* What is required
Once you find the line containing "Given: Select the" in the data below, copy it and each following line exactly, up to and including the line containing "Image resolution: width=800", and nothing else.

[Opening Records for this exercise section]

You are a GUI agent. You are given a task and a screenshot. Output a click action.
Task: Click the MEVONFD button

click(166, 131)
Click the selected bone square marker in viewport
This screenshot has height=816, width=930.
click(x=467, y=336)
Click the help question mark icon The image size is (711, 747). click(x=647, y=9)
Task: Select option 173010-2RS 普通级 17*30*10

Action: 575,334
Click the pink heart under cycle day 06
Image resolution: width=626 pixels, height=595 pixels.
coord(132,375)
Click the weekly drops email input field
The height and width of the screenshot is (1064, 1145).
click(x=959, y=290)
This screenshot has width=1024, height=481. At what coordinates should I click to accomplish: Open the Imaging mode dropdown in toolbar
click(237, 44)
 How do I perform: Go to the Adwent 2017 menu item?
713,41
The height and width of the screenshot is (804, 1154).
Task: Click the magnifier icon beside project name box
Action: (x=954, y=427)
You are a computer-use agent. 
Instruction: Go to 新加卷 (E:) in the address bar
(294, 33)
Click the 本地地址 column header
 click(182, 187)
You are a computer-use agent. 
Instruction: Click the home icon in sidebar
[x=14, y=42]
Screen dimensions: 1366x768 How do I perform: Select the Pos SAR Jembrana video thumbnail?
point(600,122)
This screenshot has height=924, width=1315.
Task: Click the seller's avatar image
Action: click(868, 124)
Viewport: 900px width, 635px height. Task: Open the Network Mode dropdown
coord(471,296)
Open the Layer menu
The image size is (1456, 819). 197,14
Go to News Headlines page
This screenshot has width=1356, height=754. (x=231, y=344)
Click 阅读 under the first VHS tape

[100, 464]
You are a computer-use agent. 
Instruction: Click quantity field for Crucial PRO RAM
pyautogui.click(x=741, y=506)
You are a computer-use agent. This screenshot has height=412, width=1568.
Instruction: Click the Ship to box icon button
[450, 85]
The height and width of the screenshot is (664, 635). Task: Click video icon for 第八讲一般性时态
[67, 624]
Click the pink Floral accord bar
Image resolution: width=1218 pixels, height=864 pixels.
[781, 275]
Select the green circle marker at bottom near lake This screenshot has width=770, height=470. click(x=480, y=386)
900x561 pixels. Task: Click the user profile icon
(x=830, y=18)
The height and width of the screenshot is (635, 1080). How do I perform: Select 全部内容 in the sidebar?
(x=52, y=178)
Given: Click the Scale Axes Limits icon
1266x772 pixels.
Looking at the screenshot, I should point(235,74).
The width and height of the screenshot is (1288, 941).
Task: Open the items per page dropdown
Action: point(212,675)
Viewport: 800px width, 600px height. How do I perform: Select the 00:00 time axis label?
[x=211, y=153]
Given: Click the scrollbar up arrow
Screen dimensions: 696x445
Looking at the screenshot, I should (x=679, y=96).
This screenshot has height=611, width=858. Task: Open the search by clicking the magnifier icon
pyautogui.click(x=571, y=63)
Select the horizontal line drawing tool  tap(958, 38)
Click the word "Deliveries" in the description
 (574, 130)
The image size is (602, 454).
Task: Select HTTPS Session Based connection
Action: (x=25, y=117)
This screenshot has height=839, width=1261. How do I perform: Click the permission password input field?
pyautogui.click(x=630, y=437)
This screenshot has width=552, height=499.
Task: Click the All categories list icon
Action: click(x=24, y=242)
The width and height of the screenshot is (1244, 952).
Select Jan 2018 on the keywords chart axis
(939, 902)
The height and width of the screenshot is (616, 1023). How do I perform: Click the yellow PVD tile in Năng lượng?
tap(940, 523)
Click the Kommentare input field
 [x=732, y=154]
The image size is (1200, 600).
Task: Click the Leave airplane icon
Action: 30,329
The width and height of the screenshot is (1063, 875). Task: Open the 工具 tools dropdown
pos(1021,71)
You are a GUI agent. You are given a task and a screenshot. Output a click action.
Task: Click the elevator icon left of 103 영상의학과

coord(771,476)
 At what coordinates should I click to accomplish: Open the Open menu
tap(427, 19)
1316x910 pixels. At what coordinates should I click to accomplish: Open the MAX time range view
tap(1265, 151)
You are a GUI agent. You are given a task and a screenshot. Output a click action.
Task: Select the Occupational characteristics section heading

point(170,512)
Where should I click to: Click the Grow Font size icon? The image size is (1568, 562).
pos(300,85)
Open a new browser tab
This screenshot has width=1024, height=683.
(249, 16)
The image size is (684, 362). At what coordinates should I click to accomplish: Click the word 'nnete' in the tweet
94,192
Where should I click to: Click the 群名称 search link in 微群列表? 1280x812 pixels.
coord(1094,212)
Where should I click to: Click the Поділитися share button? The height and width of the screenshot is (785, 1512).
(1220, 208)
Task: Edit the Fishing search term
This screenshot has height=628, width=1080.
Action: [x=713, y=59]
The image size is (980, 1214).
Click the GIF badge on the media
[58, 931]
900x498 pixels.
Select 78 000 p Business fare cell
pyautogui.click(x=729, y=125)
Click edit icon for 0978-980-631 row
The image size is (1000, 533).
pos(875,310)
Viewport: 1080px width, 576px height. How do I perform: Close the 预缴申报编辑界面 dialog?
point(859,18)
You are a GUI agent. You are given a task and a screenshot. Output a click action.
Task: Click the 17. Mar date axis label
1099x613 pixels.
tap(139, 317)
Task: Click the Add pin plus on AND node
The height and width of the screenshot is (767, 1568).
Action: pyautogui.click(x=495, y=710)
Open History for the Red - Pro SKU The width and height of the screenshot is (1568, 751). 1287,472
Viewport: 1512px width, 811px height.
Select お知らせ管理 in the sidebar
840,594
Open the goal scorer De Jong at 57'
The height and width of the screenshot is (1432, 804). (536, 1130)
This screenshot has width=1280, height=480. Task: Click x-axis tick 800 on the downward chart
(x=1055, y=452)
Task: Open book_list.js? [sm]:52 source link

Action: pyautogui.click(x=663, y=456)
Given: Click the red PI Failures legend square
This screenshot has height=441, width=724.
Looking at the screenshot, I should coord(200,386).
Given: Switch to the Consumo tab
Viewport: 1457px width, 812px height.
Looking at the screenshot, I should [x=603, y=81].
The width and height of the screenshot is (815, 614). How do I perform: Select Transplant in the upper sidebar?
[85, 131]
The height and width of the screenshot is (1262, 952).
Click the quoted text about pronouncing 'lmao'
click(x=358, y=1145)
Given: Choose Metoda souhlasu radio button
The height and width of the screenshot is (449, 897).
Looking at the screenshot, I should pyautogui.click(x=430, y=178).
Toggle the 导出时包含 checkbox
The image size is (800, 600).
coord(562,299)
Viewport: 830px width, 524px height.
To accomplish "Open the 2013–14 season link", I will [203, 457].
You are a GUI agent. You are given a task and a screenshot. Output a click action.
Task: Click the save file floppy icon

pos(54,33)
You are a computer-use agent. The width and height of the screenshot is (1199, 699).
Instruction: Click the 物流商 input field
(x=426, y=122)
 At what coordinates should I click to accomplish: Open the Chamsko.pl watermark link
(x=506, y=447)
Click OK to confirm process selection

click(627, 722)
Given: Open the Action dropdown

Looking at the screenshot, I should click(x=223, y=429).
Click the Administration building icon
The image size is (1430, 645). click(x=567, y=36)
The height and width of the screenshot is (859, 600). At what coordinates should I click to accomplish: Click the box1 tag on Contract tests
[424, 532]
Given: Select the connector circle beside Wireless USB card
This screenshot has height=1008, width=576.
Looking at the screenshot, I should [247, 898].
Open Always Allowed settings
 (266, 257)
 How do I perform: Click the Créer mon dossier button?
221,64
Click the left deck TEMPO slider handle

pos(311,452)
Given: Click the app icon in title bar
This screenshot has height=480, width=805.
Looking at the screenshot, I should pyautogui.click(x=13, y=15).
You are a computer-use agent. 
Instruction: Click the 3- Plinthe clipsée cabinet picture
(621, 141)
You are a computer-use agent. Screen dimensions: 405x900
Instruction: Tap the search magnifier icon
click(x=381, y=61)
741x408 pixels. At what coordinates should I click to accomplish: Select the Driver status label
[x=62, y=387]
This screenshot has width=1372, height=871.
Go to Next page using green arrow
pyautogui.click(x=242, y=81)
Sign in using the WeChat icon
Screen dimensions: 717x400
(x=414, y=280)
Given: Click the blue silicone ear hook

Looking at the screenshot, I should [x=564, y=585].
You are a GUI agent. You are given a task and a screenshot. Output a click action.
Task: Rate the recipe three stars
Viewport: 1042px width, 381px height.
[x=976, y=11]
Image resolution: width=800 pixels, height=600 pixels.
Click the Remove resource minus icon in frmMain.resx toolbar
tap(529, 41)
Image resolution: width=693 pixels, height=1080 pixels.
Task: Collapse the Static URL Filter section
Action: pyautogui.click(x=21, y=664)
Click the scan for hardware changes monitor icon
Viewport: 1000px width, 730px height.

[Closing Records for this exercise section]

* Output below
Given: Select the connector circle beside Wireless USB card
This screenshot has height=1008, width=576.
Looking at the screenshot, I should [247, 898].
Open Always Allowed settings
 (266, 257)
 How do I perform: Click the Créer mon dossier button?
221,64
Click the left deck TEMPO slider handle

pos(311,452)
Given: Click the app icon in title bar
This screenshot has height=480, width=805.
Looking at the screenshot, I should pyautogui.click(x=13, y=15).
You are a computer-use agent. 
Instruction: Click the 3- Plinthe clipsée cabinet picture
(621, 141)
You are a computer-use agent. Screen dimensions: 405x900
Instruction: Tap the search magnifier icon
click(x=381, y=61)
741x408 pixels. At what coordinates should I click to accomplish: Select the Driver status label
[x=62, y=387]
This screenshot has width=1372, height=871.
Go to Next page using green arrow
pyautogui.click(x=242, y=81)
Sign in using the WeChat icon
Screen dimensions: 717x400
(x=414, y=280)
Given: Click the blue silicone ear hook

Looking at the screenshot, I should [x=564, y=585].
You are a GUI agent. You are given a task and a screenshot. Output a click action.
Task: Rate the recipe three stars
Viewport: 1042px width, 381px height.
[x=976, y=11]
Image resolution: width=800 pixels, height=600 pixels.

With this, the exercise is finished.